That’s a little different only since this model was more or less predicting not only what GB%, FB%, and LD% were likely to be next year based on what they were the past few years, but also what BABIP on each of those batted balls. I think that people tend to ignore that power hitters have better averages on line drives because they hit them further, guys who pop up a lot tend to have lower averages on flyballs because infield flies are easier to catch, and faster players have better batting average on groundballs.
Your point still holds, and I probably should have held back the statement a little bit.

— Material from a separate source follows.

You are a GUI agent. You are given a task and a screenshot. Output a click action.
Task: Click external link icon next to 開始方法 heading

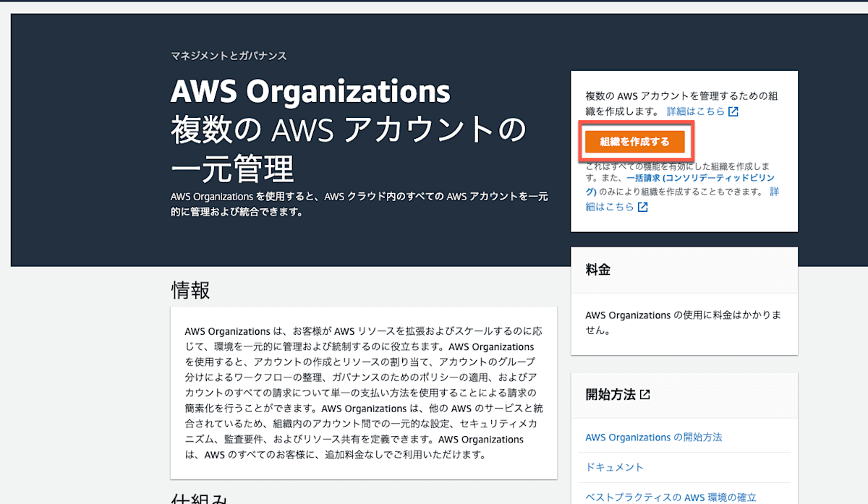[x=646, y=394]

What I meant was that you can improve projections of those systems like CHONE, PECOTA, OLIVER, MARCEL, and ZIPS by looking at BABIP projection using batted ball rates and BABIP by batted ball.
This is some heavy work, Matt, and I’m glad you put the hours into this valuable topic. Good job overall.
There is, however, one problem here. In a regression, you cannot include an interaction term like “(FB%)*(FB-BABIP)” without also including the individual components. You would need to add FB-BABIP.
Also, as a side note, when you report an r^2 of .19, it means the model can explain 19% of the variance, not 44% [the sqrt(.19)] as you have said here.
Finally, have you seen the work of Chris Dutton and Peter Bendix? You can find their work here:
http://www.hardballtimes.com/main/article/batters-and-babip/
Or, for what looks to be the full academic paper, here:
http://tangotiger.net/tufts/understandingBABIP.pdf
It would be interesting to see how your two (similar) approaches measure up to one another -and to other models – at the end of the year. I hope you will run an update for us!
I used the FB%*FB-BABIP term okay, I think, for the ones I did used. It is basically the percentage of balls in play on which a hitter gets a hit on a fly ball. The implication is that perhaps for smaller sample sizes like one year of data, it is best to directly consider how often that happens than to focus on what percent of balls in play are flyballs and what percent of those are hits.
You’re right about r^2. Just sloppy on my part. Thank you for pointing that out.
I have read that article. That article was retrospectively predicting BABIP, kind of like the LD%+.120 model that Studenmand developed a while back. It was not intended to predict BABIP in the future. It also had a few structural issues like regressing BABIP and pitches per extra base hit, which obviously is going to be negatively correlated because you’re using the part of the numerator of the dependent variable in one of the denominators of an independent variable. It was a good start though.
I developed a model of predicting BABIP in the future on individual batted ball types over at another blog shortly after that:
http://www.thegoodphight.com/2009/1/16/726379/babip-projection-and-new-s
Dutton later tried one of those on his own, but used a lot of the same variables that was explained in an article Derek Carty wrote over at THT.
http://www.hardballtimes.com/main/fantasy/article/whats-the-best-babip-estimator/
I later developed a couple other articles which topped that r^2 though. Here is the first in that series:
http://www.thegoodphight.com/2009/2/2/743228/improving-babip-estimation
I’m having trouble finding the second in that series, but it was here on StatSpeak but I can’t find the link. This above article was the 3rd in that series, and it did not include some of the variables for the larger dataset I used here, so my r^2 fell a little for the set with less years, but the r^2 in general is going to be higher this way since there are more direct historical BABIPs rather than focusing on correlates. There’s is useful if you don’t have many years of data but you have a lot of data about one year, but I still think it’s best to use BABIPs in previous years directly.